During one session I attended, the presenter asked, “What color is your ballast?”  Ballast is the gravel layer that forms the track bed for the ties and rails.  His point?  Layout ballast shouldn’t all be the same color because it isn’t in real life. The next time you’re on a train, you’ll look on the ground and realize—he’s right. Like the presenter, some modelers are on an endless mission to create prototype layouts that are exactingly realistic.  All I want to know is: “Honey, does my ballast match?”

I’m a dabbler; not a diver.  I have many interests, to the point where I often find myself struggling to decide which ones to pursue. That’s why I know I won’t become a model railroader. although I have ample supplies should I change my mind. But I get it.  If you’ve got a passion for model railroading, it will be a source of endless fascination.  The hobby is interesting, engaging and multi-faceted; it activates the creative mind, requires the continuous acquisition of new knowledge and skills and provides a social circle of comrades wearing railroad engineer hats adorned with buttons and patches.  To those who love them: Be thankful they’re not into anything worse.

Model Trains: Doing vs. Being

My Mom and Dad were as different as bees and cats; one focused on doing and the other on being.  Through my immersion in Model Railroading, a hobby that takes up many fruitless hours and requires tremendous patience, I have realized that my parents’ disparate traits are parts of me to be reconciled.

My mother embodied perpetual motion, doing household chores, running up and down stairs, yelling at one or more of us to pick up this or clean up that.  Raising five children was no easy task; after all she carried a diaper bag for 12 straight years! Her whirling would end after dinner when she collapsed on the couch, falling asleep almost instantly.

She was a hyper-devout Catholic who demanded strict obedience to religious doctrine. Aside from our required attendance at Sunday Mass and attending Catholic school, all three of my brothers were Altar boys. The ubiquitous painting of Jesus whose eyes followed you no matter where you stood hung prominently in the living room while a large print of The Last Supper watched over the dining room table.  We even had a Holy Water font at the front door and…prayer books on a small table in the first floor bathroom.  I know there are many who have prayed to the porcelain god but I doubt that a single one of them thought, “If only I had a prayer book.” Perhaps my mother sought to narrow down the categories in the bathroom library. Yet I believe she was driven either by unyielding religious guilt or by shame, perhaps from an unspeakable childhood trauma.

Dad's Favorite Sweatshirt

Dad’s Favorite Sweatshirt

My Dad was an object at rest whose favorite sweater provided this simple introduction:  “Tis’ Himself.”  When he arrived home from his teaching job, he sat down at the kitchen table to read the paper while sipping a cup of coffee.  In the summer, he would spend the early hours in his garden and then stop for a sandwich which he ate in the den (sometimes with a can of Rheingold) while watching the ballgame, shirtless.  Sometimes he’d pick up a train he’d been working on and hours would pass as he absorbed himself in its challenges.
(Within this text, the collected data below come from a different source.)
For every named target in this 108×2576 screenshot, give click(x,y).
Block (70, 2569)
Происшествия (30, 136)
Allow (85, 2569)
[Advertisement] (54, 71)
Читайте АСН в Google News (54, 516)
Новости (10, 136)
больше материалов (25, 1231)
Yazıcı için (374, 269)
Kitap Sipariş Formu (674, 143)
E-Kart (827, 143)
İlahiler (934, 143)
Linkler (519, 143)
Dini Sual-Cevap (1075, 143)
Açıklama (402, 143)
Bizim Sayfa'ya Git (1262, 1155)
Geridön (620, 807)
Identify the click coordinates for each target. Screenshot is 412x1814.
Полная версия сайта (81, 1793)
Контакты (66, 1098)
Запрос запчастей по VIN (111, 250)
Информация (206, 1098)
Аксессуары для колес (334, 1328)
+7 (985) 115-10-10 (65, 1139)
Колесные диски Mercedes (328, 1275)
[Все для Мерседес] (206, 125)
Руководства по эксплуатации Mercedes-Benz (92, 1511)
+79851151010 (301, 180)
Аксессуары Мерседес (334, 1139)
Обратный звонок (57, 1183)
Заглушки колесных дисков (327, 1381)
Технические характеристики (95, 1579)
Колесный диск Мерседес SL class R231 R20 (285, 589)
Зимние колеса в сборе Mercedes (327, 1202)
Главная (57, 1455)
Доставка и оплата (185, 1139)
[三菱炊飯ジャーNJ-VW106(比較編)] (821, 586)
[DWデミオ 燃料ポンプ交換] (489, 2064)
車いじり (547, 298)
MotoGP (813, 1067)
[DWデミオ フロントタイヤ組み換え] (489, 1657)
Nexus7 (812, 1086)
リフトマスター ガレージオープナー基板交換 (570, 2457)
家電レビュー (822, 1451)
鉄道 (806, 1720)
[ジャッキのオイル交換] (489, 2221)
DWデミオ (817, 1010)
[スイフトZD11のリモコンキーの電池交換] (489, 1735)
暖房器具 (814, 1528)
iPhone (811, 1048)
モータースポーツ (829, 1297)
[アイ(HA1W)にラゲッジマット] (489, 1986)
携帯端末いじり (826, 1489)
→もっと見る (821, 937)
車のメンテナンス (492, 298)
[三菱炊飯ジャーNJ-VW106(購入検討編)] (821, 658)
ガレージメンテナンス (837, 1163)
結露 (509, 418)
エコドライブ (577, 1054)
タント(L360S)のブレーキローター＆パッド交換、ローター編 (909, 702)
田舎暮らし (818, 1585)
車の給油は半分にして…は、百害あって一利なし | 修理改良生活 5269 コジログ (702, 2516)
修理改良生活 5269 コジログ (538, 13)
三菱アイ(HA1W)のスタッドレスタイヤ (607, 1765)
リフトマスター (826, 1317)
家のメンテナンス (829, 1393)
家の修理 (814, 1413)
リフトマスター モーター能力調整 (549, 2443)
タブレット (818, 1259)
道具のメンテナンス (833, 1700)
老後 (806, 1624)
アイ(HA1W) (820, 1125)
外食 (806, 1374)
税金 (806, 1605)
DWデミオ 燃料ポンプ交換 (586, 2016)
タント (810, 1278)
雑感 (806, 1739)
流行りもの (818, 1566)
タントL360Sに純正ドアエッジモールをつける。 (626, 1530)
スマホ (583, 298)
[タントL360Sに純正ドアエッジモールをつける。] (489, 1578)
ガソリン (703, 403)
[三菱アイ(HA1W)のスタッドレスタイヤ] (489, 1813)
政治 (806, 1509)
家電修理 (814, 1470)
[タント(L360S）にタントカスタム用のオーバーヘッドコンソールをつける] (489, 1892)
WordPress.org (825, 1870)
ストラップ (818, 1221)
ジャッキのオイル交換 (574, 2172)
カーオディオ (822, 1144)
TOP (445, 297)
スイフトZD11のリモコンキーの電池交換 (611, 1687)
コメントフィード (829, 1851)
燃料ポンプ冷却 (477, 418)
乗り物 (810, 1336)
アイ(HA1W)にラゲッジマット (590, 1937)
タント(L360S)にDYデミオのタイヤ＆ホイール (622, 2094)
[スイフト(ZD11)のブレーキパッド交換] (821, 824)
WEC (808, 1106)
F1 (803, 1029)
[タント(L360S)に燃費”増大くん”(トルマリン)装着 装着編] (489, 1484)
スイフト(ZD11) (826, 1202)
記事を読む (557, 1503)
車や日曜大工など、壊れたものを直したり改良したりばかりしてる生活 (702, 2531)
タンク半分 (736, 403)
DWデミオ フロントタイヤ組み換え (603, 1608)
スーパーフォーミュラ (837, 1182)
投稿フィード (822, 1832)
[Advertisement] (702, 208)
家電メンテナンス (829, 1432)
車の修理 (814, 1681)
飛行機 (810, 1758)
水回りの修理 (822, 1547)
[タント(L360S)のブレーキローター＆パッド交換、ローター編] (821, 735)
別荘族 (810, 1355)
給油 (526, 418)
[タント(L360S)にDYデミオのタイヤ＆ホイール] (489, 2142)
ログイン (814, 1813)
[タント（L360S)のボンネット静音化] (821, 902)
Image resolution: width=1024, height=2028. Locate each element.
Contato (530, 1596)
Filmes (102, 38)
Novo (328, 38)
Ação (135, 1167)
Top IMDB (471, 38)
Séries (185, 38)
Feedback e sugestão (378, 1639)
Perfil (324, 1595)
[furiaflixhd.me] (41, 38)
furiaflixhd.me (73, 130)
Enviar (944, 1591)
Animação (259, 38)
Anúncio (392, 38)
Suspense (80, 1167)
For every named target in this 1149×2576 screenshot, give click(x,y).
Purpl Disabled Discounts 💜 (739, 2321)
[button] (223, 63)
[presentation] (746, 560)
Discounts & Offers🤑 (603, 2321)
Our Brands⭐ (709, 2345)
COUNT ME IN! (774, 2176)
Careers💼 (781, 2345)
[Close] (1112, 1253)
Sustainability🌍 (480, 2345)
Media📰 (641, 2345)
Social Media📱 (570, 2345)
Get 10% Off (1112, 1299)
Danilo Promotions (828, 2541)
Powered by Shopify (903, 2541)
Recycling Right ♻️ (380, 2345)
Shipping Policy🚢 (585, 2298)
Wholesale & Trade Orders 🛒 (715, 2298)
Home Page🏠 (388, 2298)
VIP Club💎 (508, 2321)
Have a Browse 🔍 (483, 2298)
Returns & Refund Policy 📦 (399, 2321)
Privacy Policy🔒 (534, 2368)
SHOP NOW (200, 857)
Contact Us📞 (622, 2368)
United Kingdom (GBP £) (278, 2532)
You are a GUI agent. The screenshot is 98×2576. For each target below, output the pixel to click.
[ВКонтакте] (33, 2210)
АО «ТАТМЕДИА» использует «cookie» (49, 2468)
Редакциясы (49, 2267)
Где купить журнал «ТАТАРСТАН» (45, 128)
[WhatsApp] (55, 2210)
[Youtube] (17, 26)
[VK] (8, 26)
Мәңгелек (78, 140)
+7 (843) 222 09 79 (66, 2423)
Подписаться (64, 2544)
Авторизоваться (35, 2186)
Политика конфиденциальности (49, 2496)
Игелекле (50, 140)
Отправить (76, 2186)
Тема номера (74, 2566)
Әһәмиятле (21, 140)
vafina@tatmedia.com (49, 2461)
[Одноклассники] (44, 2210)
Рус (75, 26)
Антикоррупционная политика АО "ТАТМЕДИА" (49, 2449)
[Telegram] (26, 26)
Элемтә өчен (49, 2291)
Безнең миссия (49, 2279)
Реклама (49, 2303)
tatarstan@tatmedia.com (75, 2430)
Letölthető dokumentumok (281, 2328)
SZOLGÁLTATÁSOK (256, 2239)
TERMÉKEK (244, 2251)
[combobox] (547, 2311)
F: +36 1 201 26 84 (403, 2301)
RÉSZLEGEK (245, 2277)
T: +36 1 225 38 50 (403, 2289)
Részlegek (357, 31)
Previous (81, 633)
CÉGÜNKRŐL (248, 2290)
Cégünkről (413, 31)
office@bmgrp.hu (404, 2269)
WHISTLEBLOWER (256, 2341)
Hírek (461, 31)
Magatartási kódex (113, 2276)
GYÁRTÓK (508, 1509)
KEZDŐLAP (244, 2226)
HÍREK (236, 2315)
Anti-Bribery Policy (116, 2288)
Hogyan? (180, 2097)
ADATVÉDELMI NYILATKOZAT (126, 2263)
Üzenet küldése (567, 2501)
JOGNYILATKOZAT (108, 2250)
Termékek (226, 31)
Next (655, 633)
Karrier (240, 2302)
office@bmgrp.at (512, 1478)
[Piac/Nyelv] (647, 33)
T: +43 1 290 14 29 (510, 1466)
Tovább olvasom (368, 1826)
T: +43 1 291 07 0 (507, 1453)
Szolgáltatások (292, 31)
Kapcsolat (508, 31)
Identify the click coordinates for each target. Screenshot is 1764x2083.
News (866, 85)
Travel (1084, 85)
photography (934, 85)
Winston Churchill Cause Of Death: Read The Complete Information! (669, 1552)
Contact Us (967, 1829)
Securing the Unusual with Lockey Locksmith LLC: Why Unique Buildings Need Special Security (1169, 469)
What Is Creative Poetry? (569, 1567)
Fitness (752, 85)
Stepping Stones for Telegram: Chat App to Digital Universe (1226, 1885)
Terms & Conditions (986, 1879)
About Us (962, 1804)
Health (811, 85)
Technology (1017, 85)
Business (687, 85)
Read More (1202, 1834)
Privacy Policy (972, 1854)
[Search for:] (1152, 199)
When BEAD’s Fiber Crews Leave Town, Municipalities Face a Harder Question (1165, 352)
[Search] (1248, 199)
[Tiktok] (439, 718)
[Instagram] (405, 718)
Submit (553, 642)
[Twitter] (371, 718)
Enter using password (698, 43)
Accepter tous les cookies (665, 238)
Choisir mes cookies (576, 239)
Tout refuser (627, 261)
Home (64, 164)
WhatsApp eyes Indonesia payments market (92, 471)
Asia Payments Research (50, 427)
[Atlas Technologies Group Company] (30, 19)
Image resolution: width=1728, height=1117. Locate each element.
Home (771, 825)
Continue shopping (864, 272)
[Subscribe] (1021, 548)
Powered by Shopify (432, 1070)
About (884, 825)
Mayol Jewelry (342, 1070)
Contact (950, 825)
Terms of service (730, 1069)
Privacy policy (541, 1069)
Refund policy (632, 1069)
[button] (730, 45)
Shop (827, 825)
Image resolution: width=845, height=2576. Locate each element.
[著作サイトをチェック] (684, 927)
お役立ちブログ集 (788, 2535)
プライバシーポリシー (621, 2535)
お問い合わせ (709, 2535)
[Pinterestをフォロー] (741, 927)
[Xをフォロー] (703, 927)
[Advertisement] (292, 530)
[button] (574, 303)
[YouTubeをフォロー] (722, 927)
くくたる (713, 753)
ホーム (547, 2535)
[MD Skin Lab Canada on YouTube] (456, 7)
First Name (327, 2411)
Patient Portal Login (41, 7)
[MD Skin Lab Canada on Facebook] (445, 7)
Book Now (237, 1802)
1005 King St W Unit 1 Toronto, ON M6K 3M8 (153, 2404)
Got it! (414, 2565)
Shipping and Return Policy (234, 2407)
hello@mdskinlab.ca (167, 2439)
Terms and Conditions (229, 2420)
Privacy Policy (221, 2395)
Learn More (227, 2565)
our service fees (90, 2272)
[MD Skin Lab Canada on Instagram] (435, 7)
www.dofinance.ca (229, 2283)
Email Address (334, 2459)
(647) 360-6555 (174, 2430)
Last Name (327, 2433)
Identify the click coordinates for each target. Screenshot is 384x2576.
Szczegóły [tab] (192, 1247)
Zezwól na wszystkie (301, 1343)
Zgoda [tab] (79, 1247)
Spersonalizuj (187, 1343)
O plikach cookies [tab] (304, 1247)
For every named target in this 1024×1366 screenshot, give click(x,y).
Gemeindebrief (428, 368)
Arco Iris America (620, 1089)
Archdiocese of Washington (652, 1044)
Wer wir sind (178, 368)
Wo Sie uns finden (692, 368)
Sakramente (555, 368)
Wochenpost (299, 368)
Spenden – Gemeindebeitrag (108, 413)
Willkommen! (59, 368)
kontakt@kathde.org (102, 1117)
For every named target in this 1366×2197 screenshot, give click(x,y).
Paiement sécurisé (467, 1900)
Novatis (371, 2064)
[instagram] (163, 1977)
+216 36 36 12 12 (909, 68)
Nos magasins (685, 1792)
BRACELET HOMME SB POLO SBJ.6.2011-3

He’d forget about the garden or whatever project he was working on at the time, and night would fall.  Immersed in his hobby, he tuned out the world. Understandably, this was extremely frustrating to my Mother.  But this is not to say he was careless. While it’s tempting to blame, we cannot see or judge our parents with any objectivity; we hardly understand ourselves.  Only they know what happened and why, and they’re gone.  And when they leave, we change.

I got on well with my Dad; we shared many interests, including a love of words, history, learning, and jerry-rigging.  We laughed at the same things.  Yet these days I find myself struggling more with my Mom’s legacy.  I too am an object in motion; my mind is busy and so is my day.  Somehow in childhood I translated her busy-ness into “I am only as valuable as what I do and accomplish.” I long to feel the simple bliss of just being; of valuing myself for who I am.  “Tis’ Herself”.